Theology & Theologies | Reflections on Coming to Terms
A working definition*
Theology is the result of reflecting on the nature of the sacred/divine and how all things relate to the sacred/divine.
Reflection
I prefer using the word “theologies” to underscore (at least for myself) that any fixed, monolithic “theology” is necessarily incomplete and temporal.
Whatever I (as a finite creation) could ever come to understand about God (which I prefer to call the “sacred/divine”) can never fully comprehend the vast reality of all that is.
That doesn't mean I—or other finite creatures—can never understand anything about the sacred. I believe that Spirit (my term for the “Holy Spirit”) leads us into all the truth we need to know (in that moment) about the sacred/divine.
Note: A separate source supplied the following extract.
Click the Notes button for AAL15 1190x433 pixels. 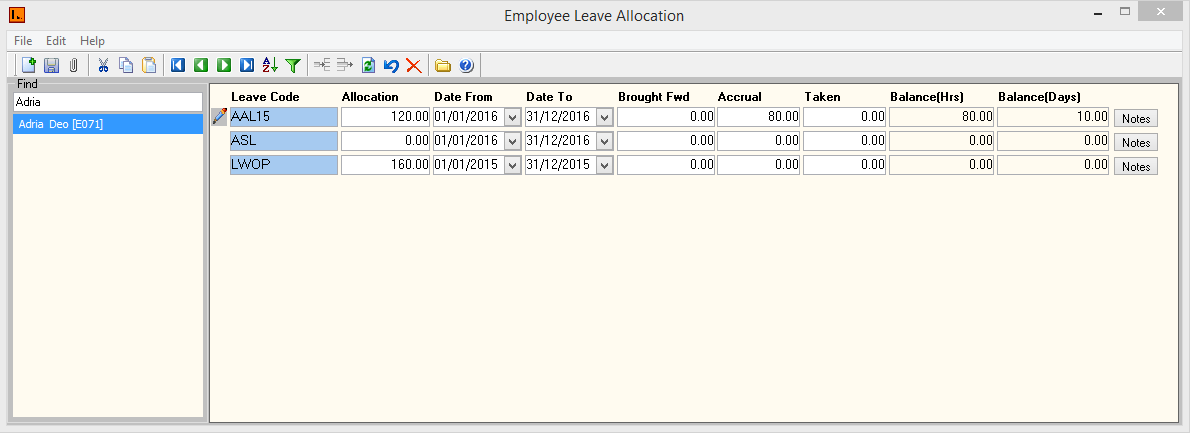tap(1135, 118)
Jesus promised.**
I believe Spirit grants to every person and every community and every age glimpses of the sacred/divine. When we bring together the fragments of our understandings as they develop over time, we gain a fuller picture of the sacred/divine. We also develop greater wisdom about how to be in fuller right relation with the sacred/divine in Creation, and whatever sacred/divine exists apart from Creation.
Please let me know how this sits with you in the comment section, below. Thanks in advance!
Notes
* Original definition: 16 December 2025. Initial reflection: 22 January 2026.
** John 14:15-18 (NRSVue): “If you love me, you will keep my commandments. And I will ask the Father, and he will give you another Advocate, to be with you forever. This is the Spirit of truth, whom the world cannot receive because it neither sees him nor knows him. You know him because he abides in you, and you in him.” (So much for what some decried as a “radical” inclusive language update!) Later in the chapter, John 14:25,26 (NRSVue), Jesus continues “I have said these things to you while I am still with you. But the Advocate, the Holy Spirit, whom the Father will send in my name, will teach you everything and remind you of all that I have said to you.” (I don't do single verses, folks, even when it hurts! That's how I do theology.)